Authors: We agree that providing quantitative validation is essential to demonstrate the correctness and usability of the results. The current evaluation focuses on showing that the private computation is feasible and produces valid outputs, but we did not include direct comparisons. In the revised manuscript, we will add a new subsection in the evaluation with tables reporting fitness and precision values for both the private method and the standard alignment-based conformance checking on the same datasets. We will also include error metrics (e.g., difference in alignment costs) and more detailed performance benchmarks such as exact runtime and memory consumption figures for different log sizes. This will allow readers to assess the trade-off between privacy and computational cost. revision: yes
Circularity Check
No circularity: construction from standard alignments and HE primitives
full rationale
The paper presents a new protocol that encodes alignments as string operations evaluable under homomorphic encryption.
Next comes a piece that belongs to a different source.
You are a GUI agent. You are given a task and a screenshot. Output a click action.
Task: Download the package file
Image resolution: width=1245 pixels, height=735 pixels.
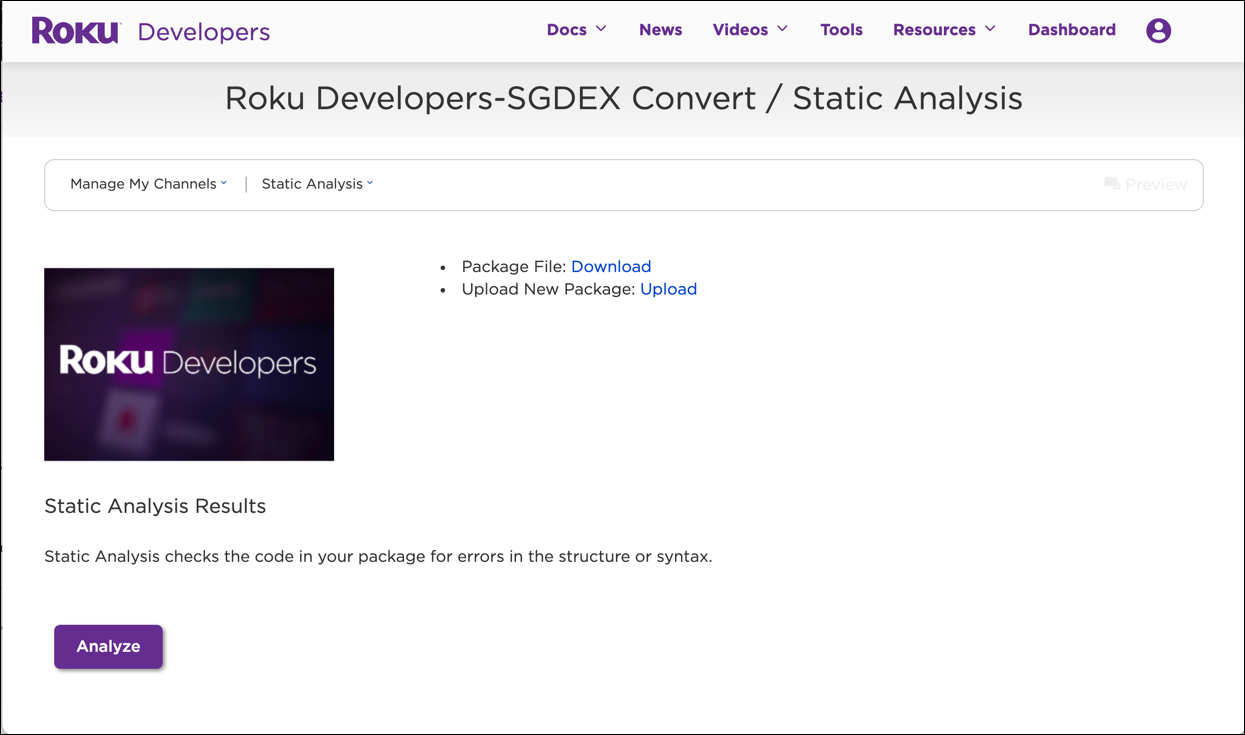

All load-bearing steps cite well-known external formalisms (alignments) and standard cryptographic primitives rather than reducing to self-defined quantities, fitted parameters, or author-overlapping citations. Evaluation on synthetic and real logs is independent of the construction itself. No equation or claim is equivalent to its inputs by definition.
Axiom & Free-Parameter Ledger
axioms (2)
- domain assumption Homomorphic encryption permits meaningful computation on encrypted data without decryption.
- domain assumption Conformance checking alignments can be computed using string processing algorithms.